» **Problem details**
Your task is to reproduce exactly the lines from the one containing "This screenshot has height=993, width=645." through the last line below, both ends included, and nothing else, with no pictures.

» **Materials provided**
* * * *
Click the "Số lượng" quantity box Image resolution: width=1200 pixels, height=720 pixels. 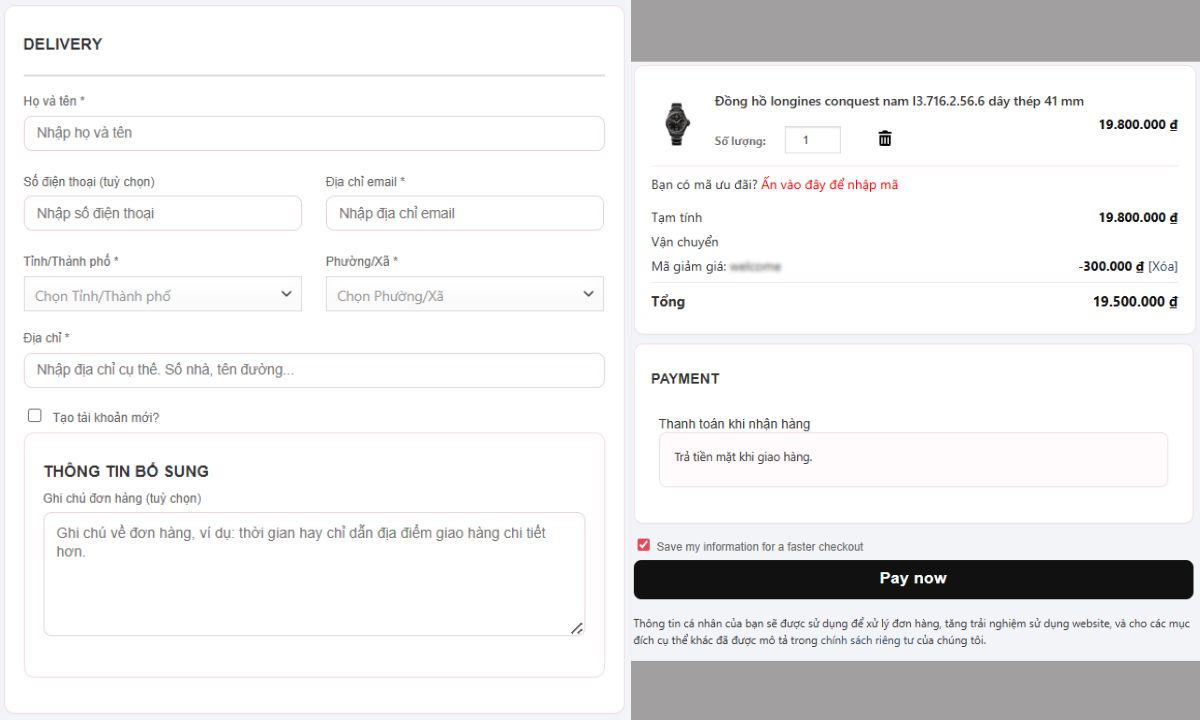pyautogui.click(x=812, y=140)
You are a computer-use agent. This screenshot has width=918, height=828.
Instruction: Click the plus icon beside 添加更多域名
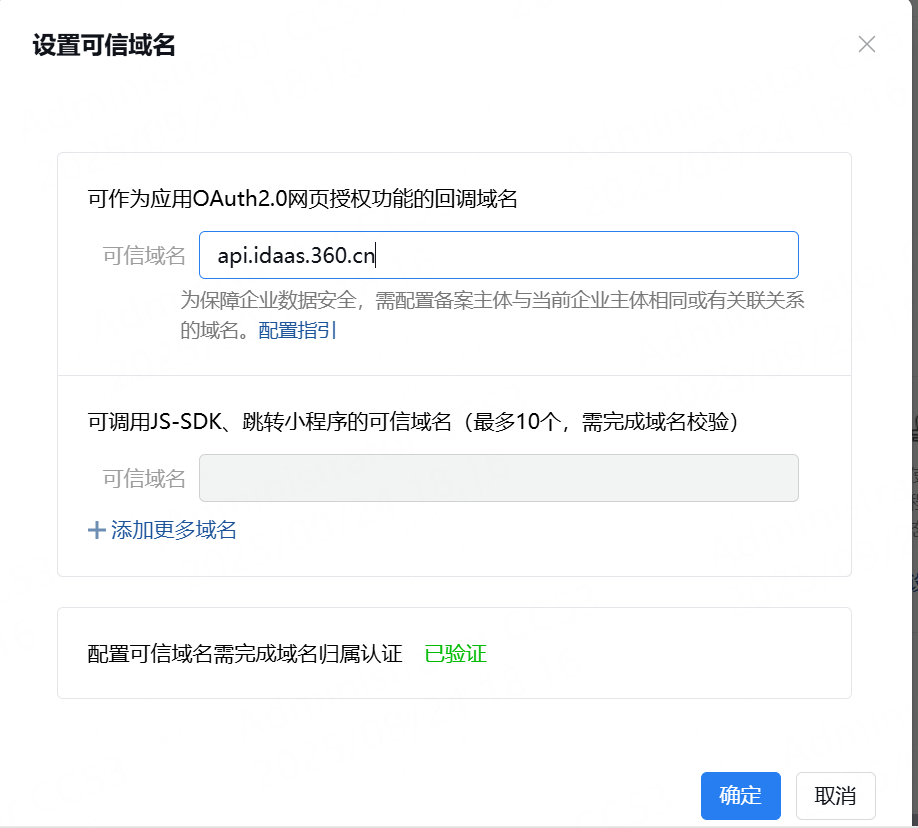(x=97, y=530)
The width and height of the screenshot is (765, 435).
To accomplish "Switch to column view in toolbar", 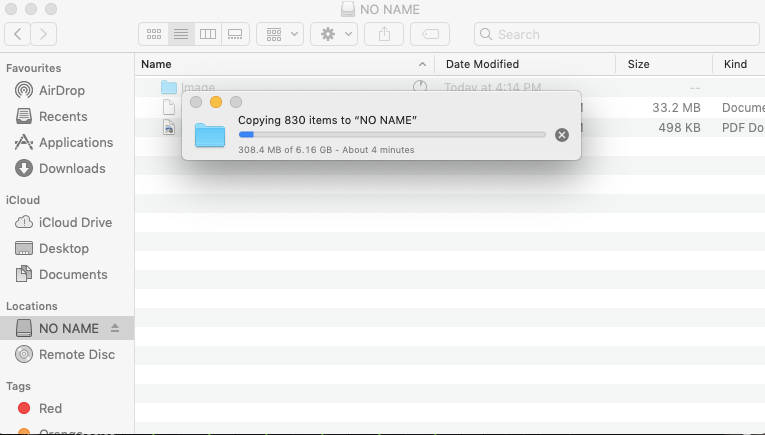I will pos(208,34).
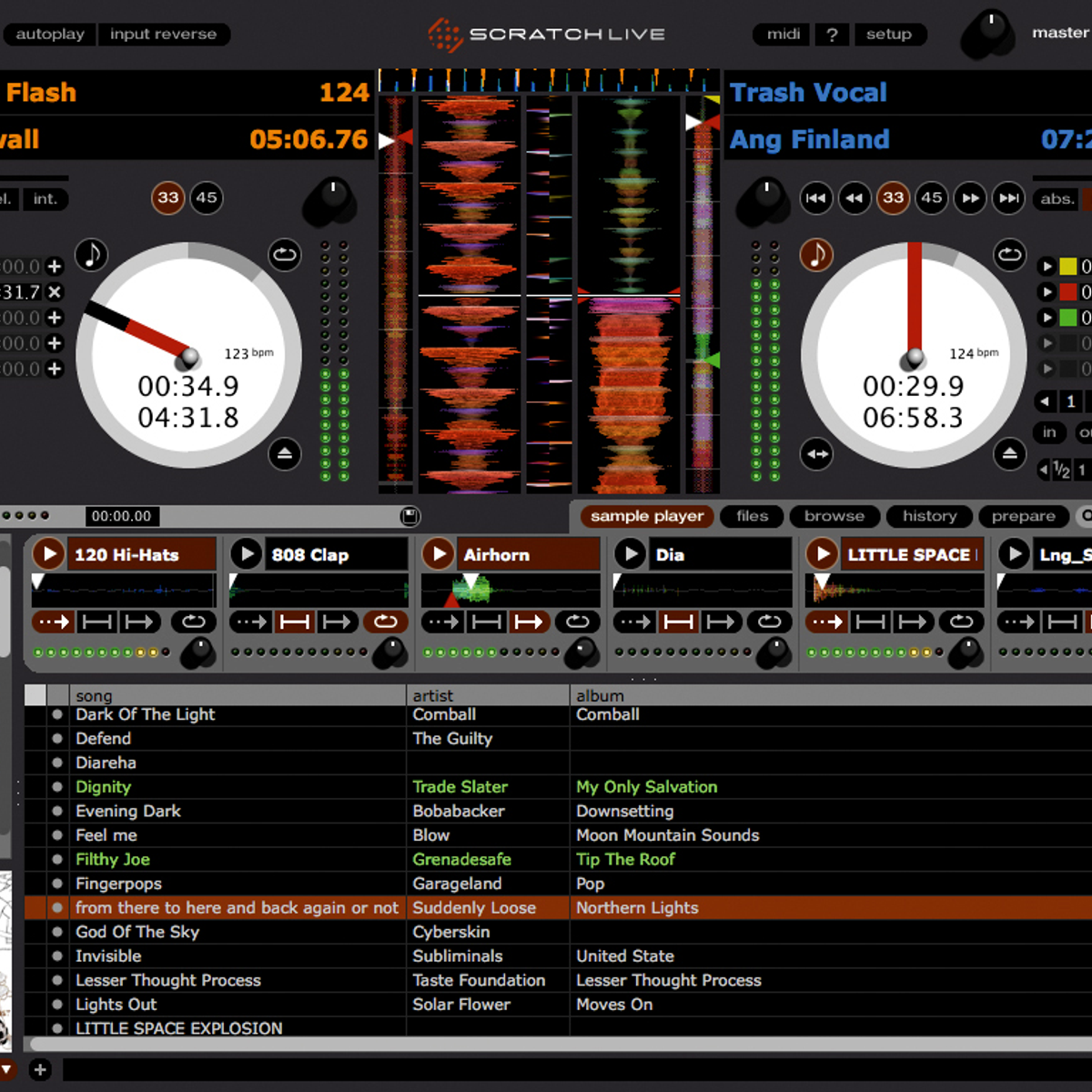The image size is (1092, 1092).
Task: Toggle the repeat icon on the right deck
Action: (x=1010, y=256)
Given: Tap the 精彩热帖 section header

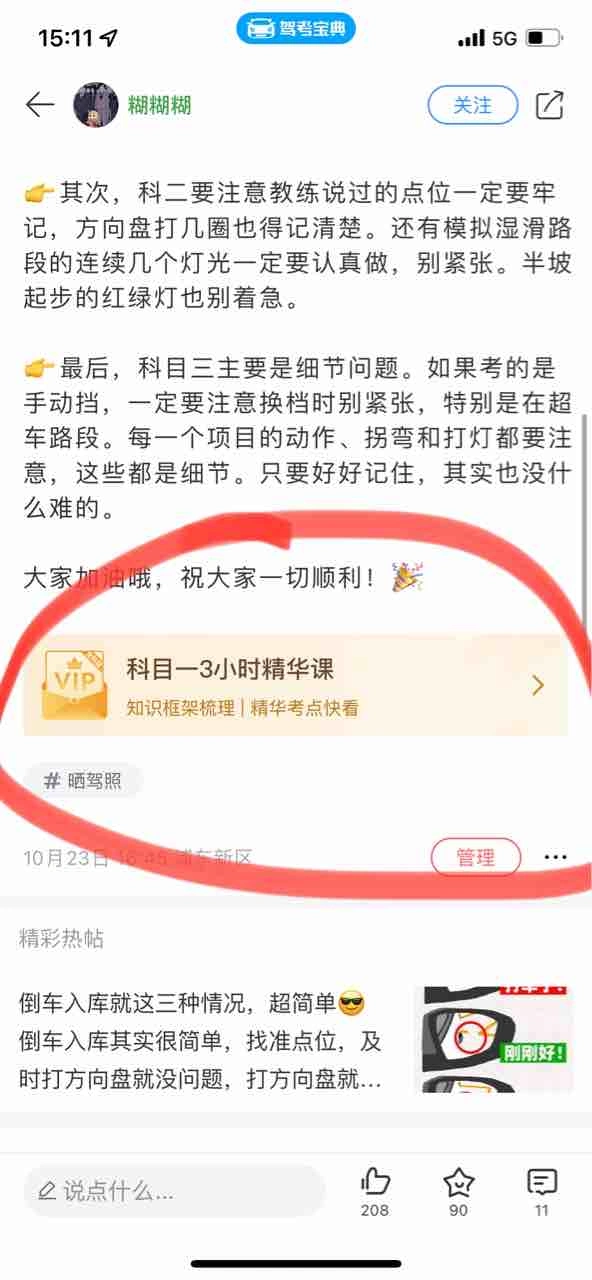Looking at the screenshot, I should (61, 938).

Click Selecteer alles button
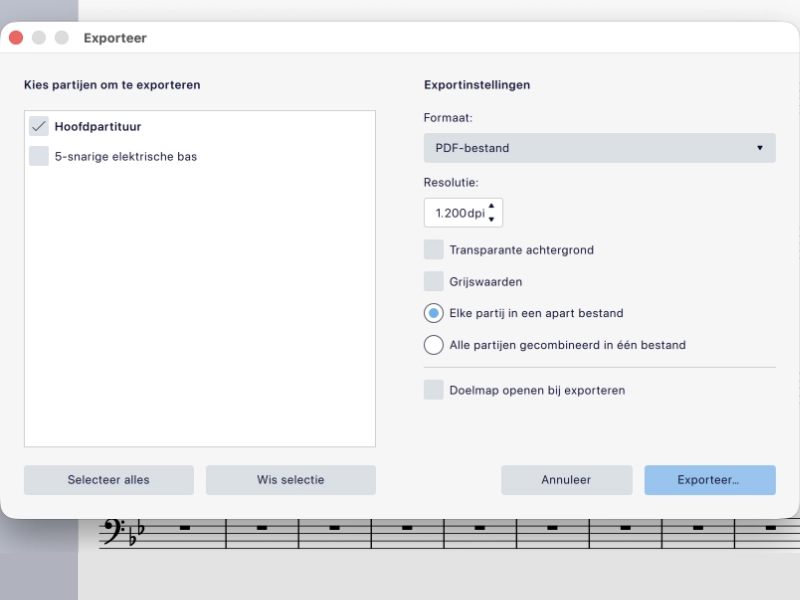109,480
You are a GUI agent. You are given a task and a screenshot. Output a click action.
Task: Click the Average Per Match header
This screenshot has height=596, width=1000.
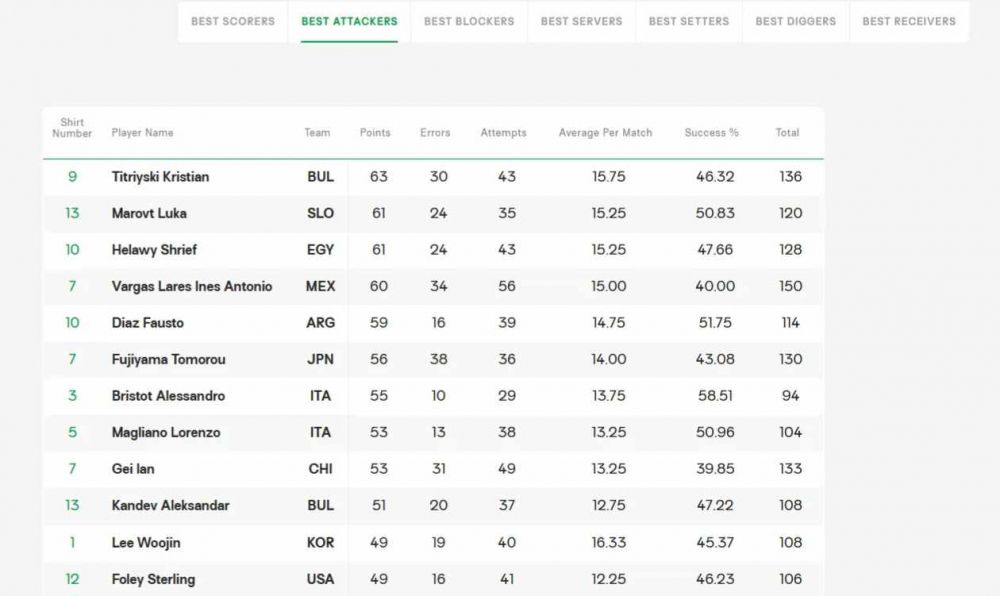(x=605, y=133)
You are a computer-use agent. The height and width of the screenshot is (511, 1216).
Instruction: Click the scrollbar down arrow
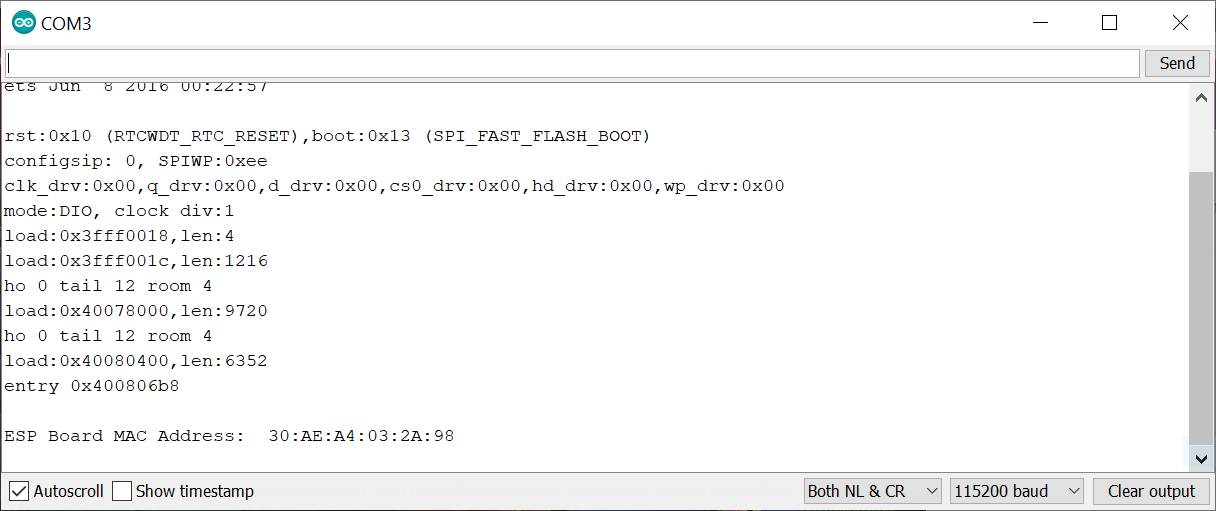[1201, 458]
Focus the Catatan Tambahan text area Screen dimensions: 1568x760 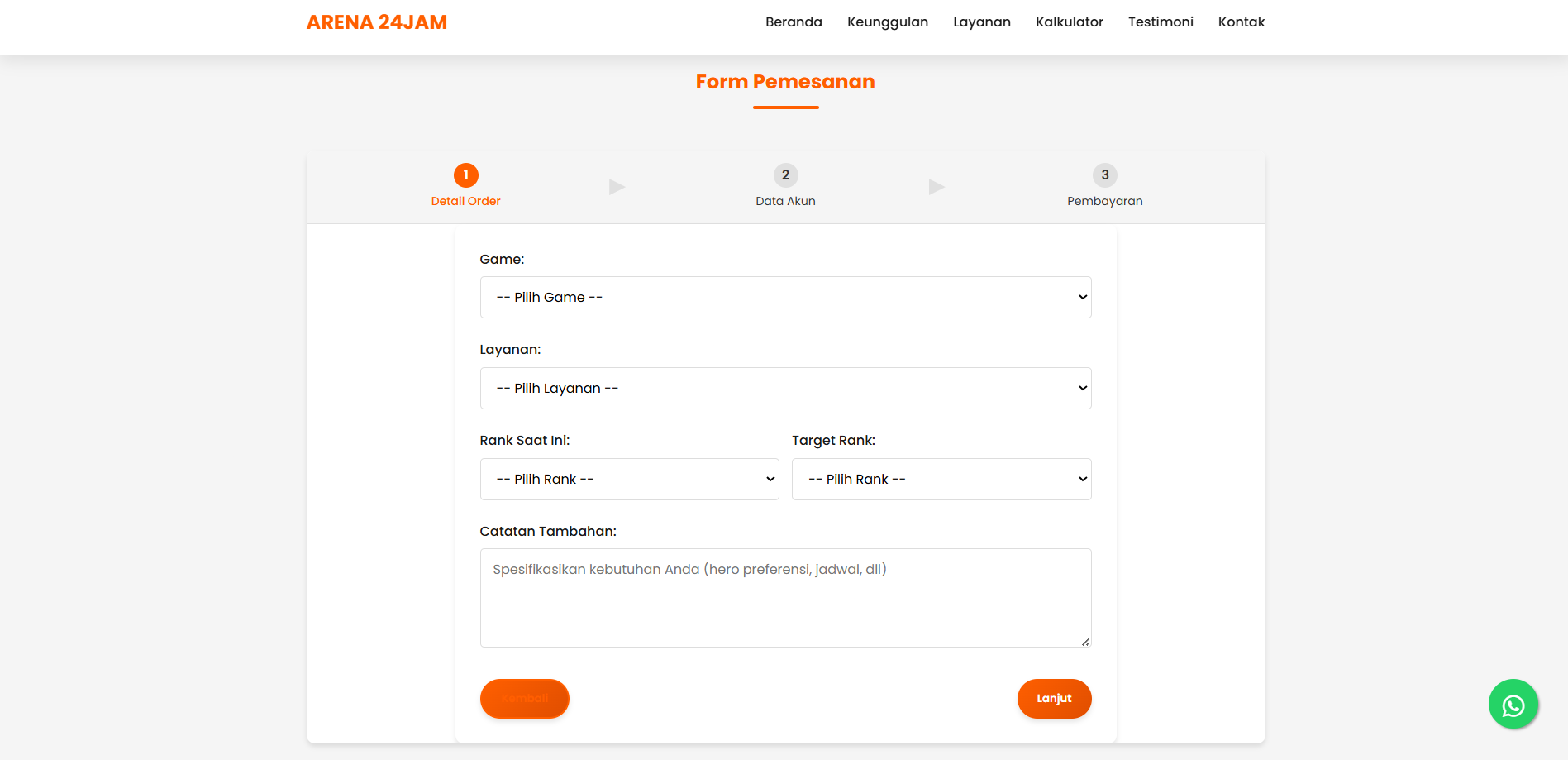[x=785, y=598]
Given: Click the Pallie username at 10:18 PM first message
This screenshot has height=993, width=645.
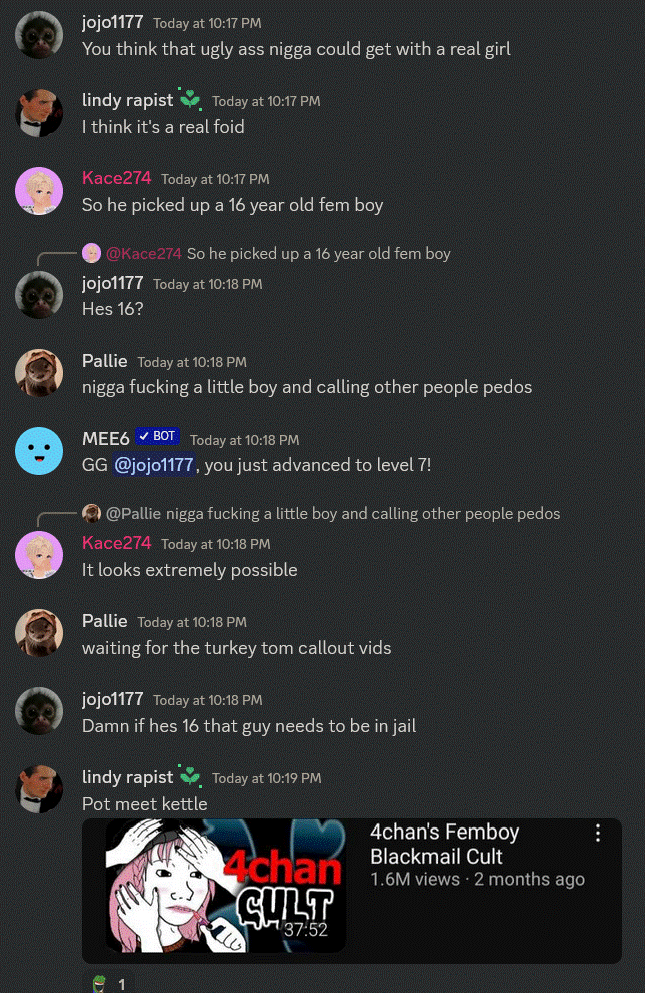Looking at the screenshot, I should click(105, 361).
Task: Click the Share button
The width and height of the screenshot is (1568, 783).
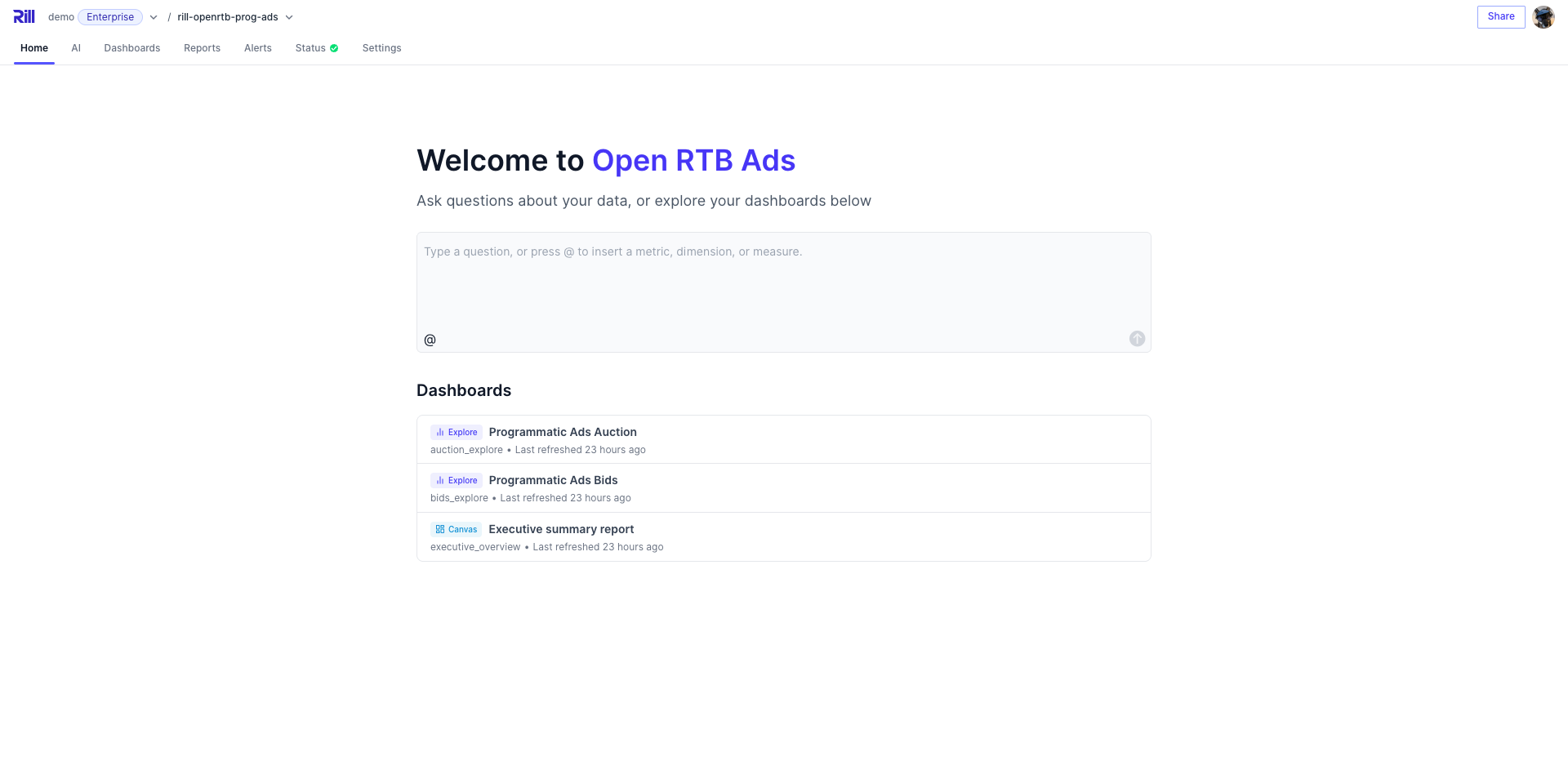Action: pyautogui.click(x=1500, y=16)
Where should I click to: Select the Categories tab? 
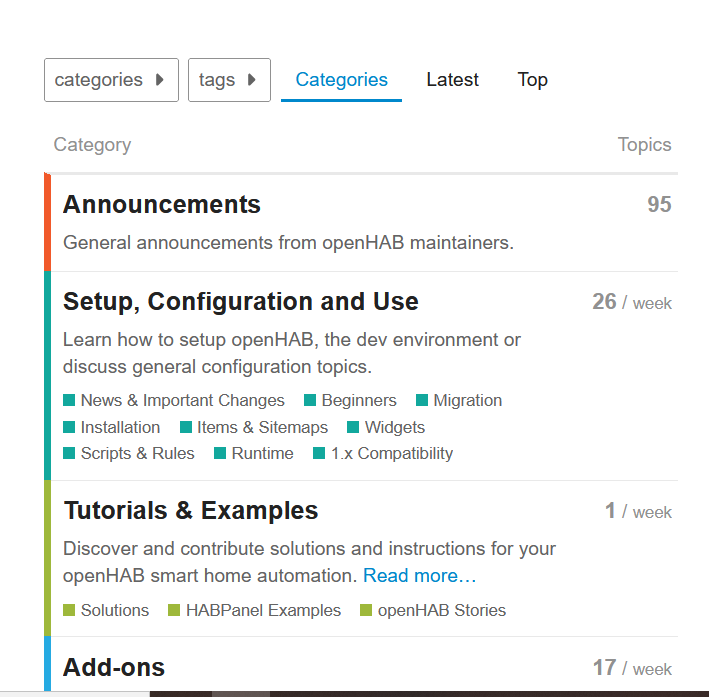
* * * *
» **Solution**
This screenshot has height=993, width=645.
Looking at the screenshot, I should click(105, 361).
Task: Click the Share button
The width and height of the screenshot is (1568, 783).
Action: pyautogui.click(x=1500, y=16)
Where should I click to: Select the Categories tab? 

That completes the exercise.